The Reverse Transcription was performed with the QuantiTect Reverse Transcriptase Kit (Qiagen) according to the manufacturer's instructions. For negative controls, the Reverse Transcriptase was replaced with nuclease-free water. The total cDNA concentration of each sample was measured using the QubitTM ssDNA Assay Kit on a Qubit 2.0 Fluorometer (Thermo Fisher Scientific, Waltham, MA, USA).
The primers/probes used to quantify mRNA expressions of aquaporin genes were acquired from TaqMan®GenExpression assays (Thermo Fisher) as summarized in supplementary table 2.
cDNA with a concentration of 5 ng/µl was used for analysis. Measurements were conducted in triplicates, and a no-template blank served as the negative control (duplicates). Parenchyma from the striatum was used as reference tissue. qPCR was performed on Applied Biosystems Step One™ (Applied Biosystems - Thermo Fisher) for 40 cycles: 15 s denaturation at 95°C, followed by 1 min annealing at 60°C. The data were collected with the StepOneTM Software v2.3 and Ct values were exported to Microsoft Excel.
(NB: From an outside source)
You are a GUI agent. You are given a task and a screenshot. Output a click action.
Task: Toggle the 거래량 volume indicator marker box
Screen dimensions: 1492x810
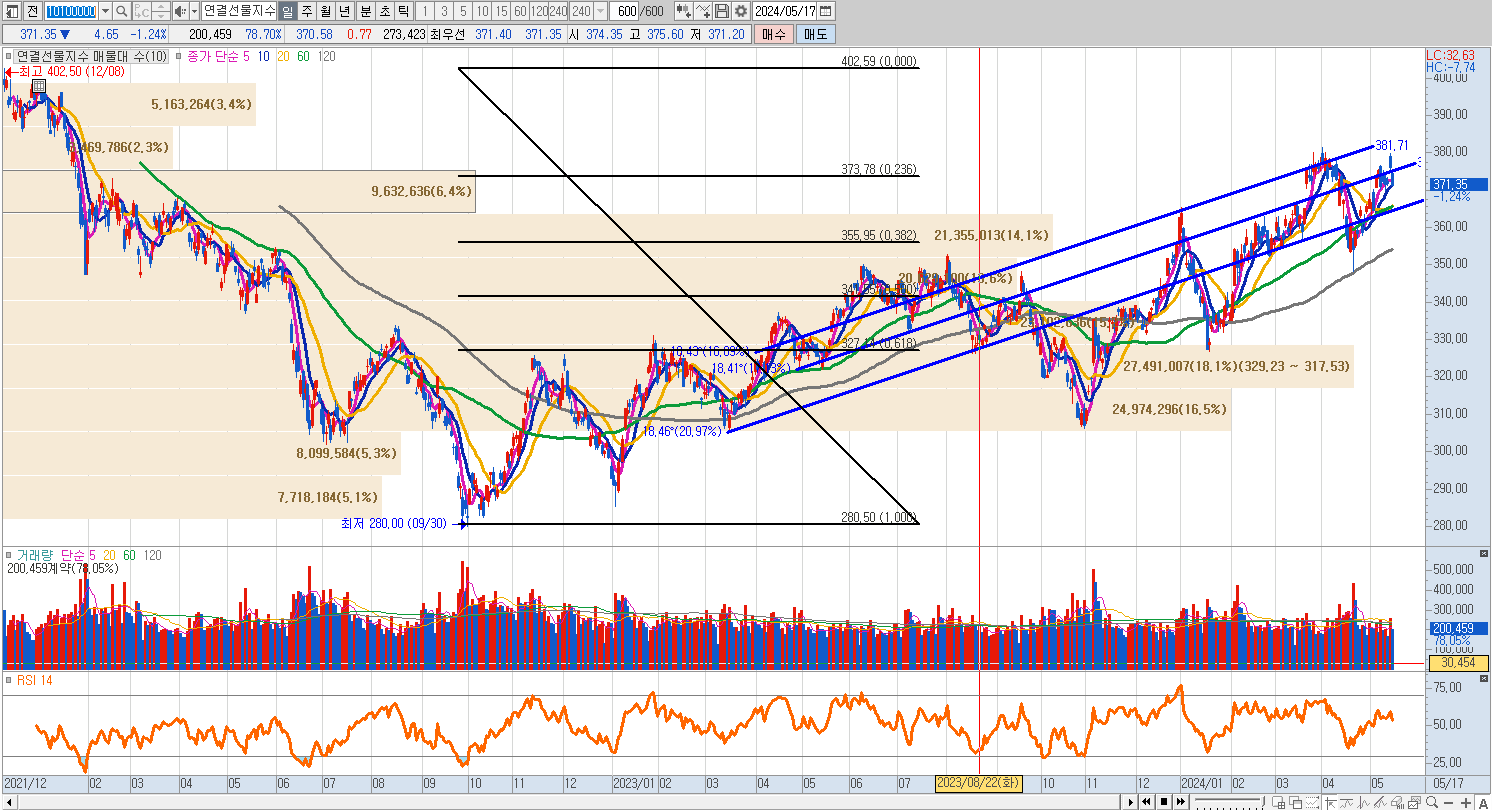tap(9, 555)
qPCR Data Evaluation and Statistical Analysis
Analysis of relative mRNA expression was performed using qbase+ software (Biogazelle, Zwijnaarde, Belgium), with relative abundance (RQ values) calculated using a series of normalization methods based on the classical delta-delta Ct method and MIQE - compliant procedures (23). The RT-qPCR cycle threshold (Ct) values were the input data in the qbase+ program. Results were calculated for 100 % PCR efficiency and ‘unpaired’ experimental design.
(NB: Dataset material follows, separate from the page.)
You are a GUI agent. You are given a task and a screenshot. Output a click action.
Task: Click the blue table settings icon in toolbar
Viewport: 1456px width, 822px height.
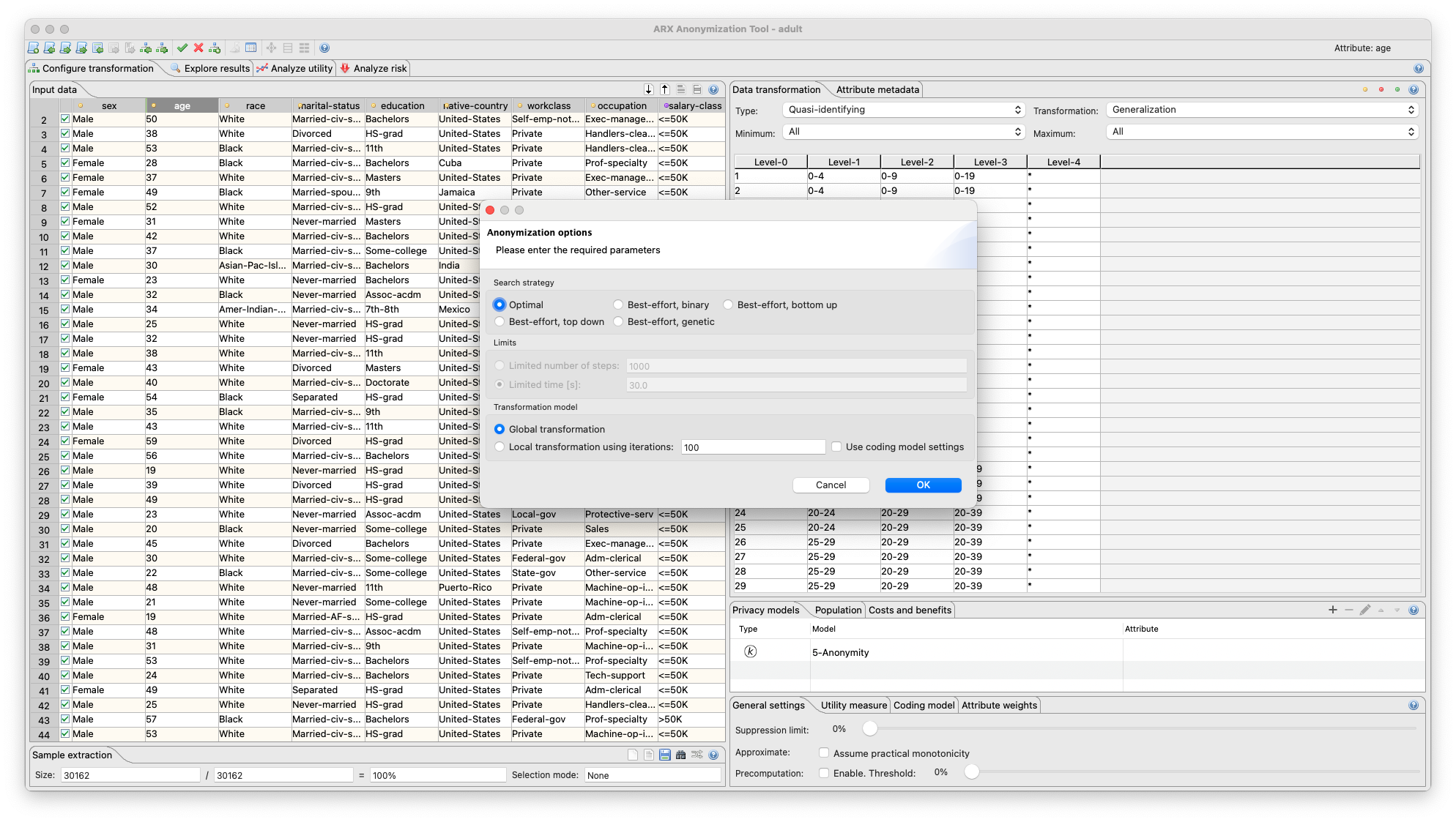click(x=251, y=48)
Statistical analysis for mouse AQP4 expression was performed with GraphPad Prism 6.07 (GraphPad Software, San Diego, USA) by processing the qbase+ RQ values using an unpaired t-test. P values <0.05 were considered statistically significant.
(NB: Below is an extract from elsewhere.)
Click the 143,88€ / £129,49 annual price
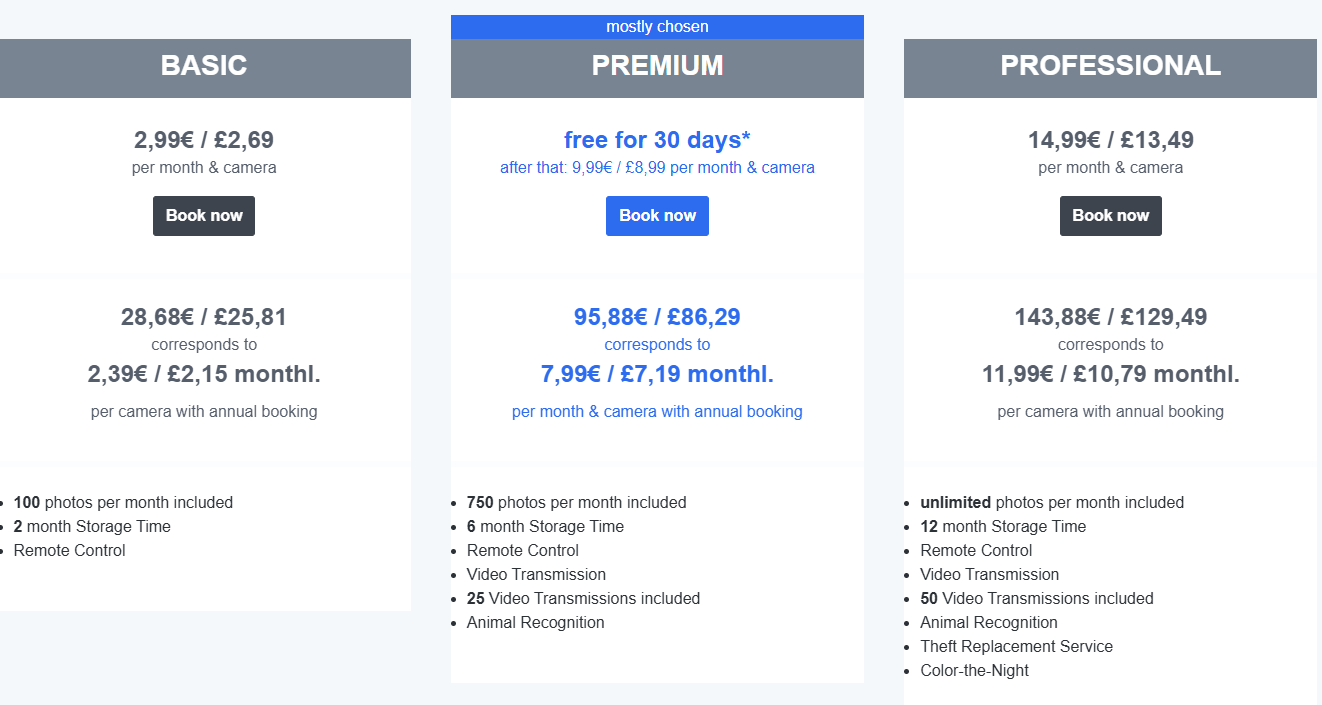Screen dimensions: 1322x705 coord(1111,317)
After the amplification, PCR products were analyzed by high-resolution capillary electrophoresis with the Qiaxcel DNA High Resolution Kit, QX Alignment Marker 15 bp/600 bp and the QX DNA Size Marker 25 bp - 500 bp at a concentration of 30 ng/µl was used (Qiagen). The separation was performed using the OM800 method of the Qiaxcel System with the following parameters: 4 kV and 5 seconds for alignment marker injection, 5 kV and 10 seconds for the sample injection and 3 kV for 800 seconds for separation. The results were displayed as gel images as obtained from QIAxcel system software.